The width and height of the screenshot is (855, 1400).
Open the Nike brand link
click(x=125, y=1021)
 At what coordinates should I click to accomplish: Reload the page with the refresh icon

--

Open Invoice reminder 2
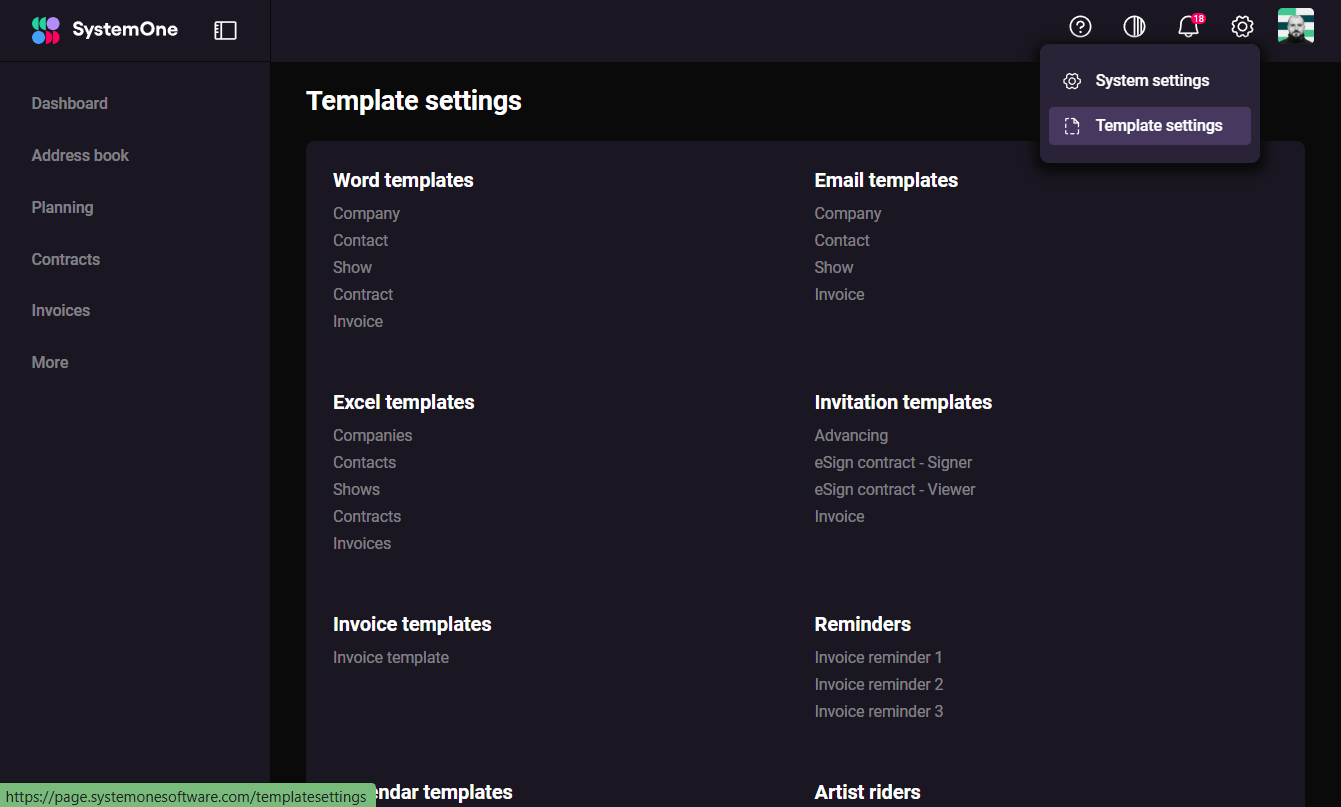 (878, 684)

__What to produce__. Give again exactly, and only, the lines above starting at the one with "Open the Nike brand link" and ending at the one with "At what coordinates".

__Response area__.
Open the Nike brand link
click(x=125, y=1021)
 At what coordinates should I click to accomplish: Reload the page with the refresh icon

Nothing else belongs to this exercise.